Is Nigeria Ready for Carbon Pricing?

As the global community intensifies efforts to combat climate change, Nigeria is positioning itself to harness the economic and environmental benefits of carbon pricing. The nation’s recent initiatives signal a commitment to developing a robust carbon market, but questions remain about its readiness to implement such mechanisms effectively.

Federal Government’s Ambitious Plans

In early 2024, the Nigerian government inaugurated the Intergovernmental Committee on Carbon Market Activation Plan. This committee, chaired by Zacch Adedeji of the Federal Inland Revenue Service, is tasked with creating a sustainable carbon market ecosystem blueprint. The initiative aligns with President Bola Tinubu’s pledge at COP28 to reduce Nigeria’s carbon footprint and tap into the estimated $2.5 billion carbon market.

Vice President Kashim Shettima emphasised the administration’s focus on natural gas as a transition fuel and the importance of developing a national carbon market strategy. The committee’s formation is a significant step toward achieving Nigeria’s climate goals and fostering economic growth through green investments.

Projected Economic and Employment Benefits

The Nigeria Carbon Market Activation Policy (NCMAP) is expected to unlock a carbon market worth between $736 million and $2.5 billion by 2030. Beyond financial gains, the policy aims to create between 600,000 and 2.3 million green jobs for Nigerian youth, contributing to sustainable development across the country.

Ambassador Nura Rimi, Permanent Secretary of the Ministry of Industry, Trade, and Investment, highlighted the policy’s role in establishing a transparent carbon market and providing a conducive environment for both local and foreign investments.

Private Sector Engagement and Agricultural Initiatives

Private sector participation is crucial for the success of carbon pricing mechanisms. ThriveAgric, an agritech company, is leading a pilot program to plant fruiting trees alongside staple crops, enabling farmers to sequester carbon and earn carbon credits. This initiative, starting with 30,000 farmers and aiming to expand to 200,000, exemplifies how agricultural practices can contribute to carbon offsetting efforts.

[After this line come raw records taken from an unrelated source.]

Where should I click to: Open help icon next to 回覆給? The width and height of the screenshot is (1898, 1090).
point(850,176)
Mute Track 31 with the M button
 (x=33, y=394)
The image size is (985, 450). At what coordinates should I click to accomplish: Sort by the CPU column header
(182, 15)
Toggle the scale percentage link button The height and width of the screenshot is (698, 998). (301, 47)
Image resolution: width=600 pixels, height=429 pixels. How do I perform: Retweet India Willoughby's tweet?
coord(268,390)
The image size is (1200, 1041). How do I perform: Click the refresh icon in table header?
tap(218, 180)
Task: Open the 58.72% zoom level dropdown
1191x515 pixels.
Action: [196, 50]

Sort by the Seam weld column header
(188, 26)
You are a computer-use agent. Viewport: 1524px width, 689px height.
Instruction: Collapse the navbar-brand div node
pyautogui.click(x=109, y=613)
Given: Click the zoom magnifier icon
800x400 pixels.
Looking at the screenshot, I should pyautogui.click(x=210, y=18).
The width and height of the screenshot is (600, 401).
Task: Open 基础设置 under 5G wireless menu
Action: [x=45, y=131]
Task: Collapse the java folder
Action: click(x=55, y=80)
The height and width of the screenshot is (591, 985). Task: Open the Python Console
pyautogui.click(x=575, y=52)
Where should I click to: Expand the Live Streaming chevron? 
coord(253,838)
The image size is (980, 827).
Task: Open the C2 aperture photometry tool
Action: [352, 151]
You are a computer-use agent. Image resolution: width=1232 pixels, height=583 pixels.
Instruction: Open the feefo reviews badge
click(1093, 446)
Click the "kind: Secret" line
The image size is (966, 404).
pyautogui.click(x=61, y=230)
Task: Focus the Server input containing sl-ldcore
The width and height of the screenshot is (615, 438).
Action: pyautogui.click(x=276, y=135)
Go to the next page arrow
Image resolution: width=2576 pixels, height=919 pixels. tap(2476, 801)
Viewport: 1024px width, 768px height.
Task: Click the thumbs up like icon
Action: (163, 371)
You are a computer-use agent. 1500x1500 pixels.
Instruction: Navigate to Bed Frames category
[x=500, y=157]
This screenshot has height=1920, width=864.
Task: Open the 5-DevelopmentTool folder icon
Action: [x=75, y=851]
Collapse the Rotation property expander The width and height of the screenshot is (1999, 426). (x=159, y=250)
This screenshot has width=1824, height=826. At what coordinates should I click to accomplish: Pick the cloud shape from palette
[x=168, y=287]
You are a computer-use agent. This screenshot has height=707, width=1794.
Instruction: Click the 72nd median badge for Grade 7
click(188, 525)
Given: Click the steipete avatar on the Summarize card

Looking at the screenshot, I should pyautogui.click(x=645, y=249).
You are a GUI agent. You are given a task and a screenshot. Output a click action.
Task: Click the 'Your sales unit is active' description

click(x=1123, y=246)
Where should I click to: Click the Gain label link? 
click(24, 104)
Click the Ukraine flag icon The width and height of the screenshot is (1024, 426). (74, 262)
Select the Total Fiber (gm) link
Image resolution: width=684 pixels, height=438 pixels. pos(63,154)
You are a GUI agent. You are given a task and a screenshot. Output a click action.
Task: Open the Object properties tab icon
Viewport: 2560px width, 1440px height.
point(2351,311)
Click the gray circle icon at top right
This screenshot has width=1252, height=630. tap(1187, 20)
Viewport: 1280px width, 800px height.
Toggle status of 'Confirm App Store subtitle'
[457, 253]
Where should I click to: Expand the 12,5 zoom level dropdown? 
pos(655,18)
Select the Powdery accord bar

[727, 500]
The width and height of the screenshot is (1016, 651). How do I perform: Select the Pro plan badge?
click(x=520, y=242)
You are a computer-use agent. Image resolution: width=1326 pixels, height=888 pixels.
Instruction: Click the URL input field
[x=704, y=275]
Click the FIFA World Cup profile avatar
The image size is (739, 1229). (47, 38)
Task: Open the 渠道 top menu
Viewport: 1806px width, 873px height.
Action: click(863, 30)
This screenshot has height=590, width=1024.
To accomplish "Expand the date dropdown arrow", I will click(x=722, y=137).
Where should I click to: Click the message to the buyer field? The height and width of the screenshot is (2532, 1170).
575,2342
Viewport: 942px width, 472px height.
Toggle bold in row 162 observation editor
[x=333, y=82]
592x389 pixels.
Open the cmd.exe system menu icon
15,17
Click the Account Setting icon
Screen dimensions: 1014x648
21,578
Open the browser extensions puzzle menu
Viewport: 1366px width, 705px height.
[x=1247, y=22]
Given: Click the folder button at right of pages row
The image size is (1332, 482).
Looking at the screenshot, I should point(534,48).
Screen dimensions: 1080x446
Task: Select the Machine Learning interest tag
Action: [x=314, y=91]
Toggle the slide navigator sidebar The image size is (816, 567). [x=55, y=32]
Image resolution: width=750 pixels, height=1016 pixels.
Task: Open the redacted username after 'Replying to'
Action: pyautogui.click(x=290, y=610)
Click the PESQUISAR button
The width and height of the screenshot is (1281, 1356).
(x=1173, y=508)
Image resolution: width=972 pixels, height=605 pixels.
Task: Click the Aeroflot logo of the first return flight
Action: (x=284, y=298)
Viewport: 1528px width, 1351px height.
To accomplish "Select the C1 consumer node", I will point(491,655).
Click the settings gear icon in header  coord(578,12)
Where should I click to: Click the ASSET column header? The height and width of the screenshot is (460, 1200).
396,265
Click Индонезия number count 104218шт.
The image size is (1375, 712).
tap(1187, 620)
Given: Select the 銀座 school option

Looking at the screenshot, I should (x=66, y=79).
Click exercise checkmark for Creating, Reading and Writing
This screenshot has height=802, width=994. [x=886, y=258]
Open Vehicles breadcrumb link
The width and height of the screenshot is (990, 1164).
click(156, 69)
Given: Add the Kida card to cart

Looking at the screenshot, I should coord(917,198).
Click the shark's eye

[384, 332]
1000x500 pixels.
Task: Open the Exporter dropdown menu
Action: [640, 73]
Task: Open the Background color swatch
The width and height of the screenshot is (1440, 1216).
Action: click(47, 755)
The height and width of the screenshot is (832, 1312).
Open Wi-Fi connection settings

Regulatory Measures in the Oil and Gas Sector

Starting January 1, 2025, Nigeria will require all applicants for oil licenses and permits to demonstrate evidence of low carbon emissions and possess a renewable energy program. The Nigerian Upstream Petroleum Regulatory Commission introduced the Upstream Petroleum Decarbonisation Template (UPDT) to guide applicants, aligning the upstream petroleum industry with national and international climate goals.

Challenges and Considerations

While these initiatives are promising, Nigeria faces challenges in effectively implementing carbon pricing. Establishing a transparent and efficient carbon market requires robust regulatory frameworks, capacity building, and stakeholder engagement. Ensuring that carbon pricing mechanisms do not disproportionately impact vulnerable populations is also essential.

Conclusion

Nigeria’s recent policy developments and initiatives indicate a strong commitment to embracing carbon pricing as a tool for climate mitigation and economic growth. However, the success of these efforts will depend on the country’s ability to address implementation challenges and foster collaboration among government agencies, the private sector, and civil society.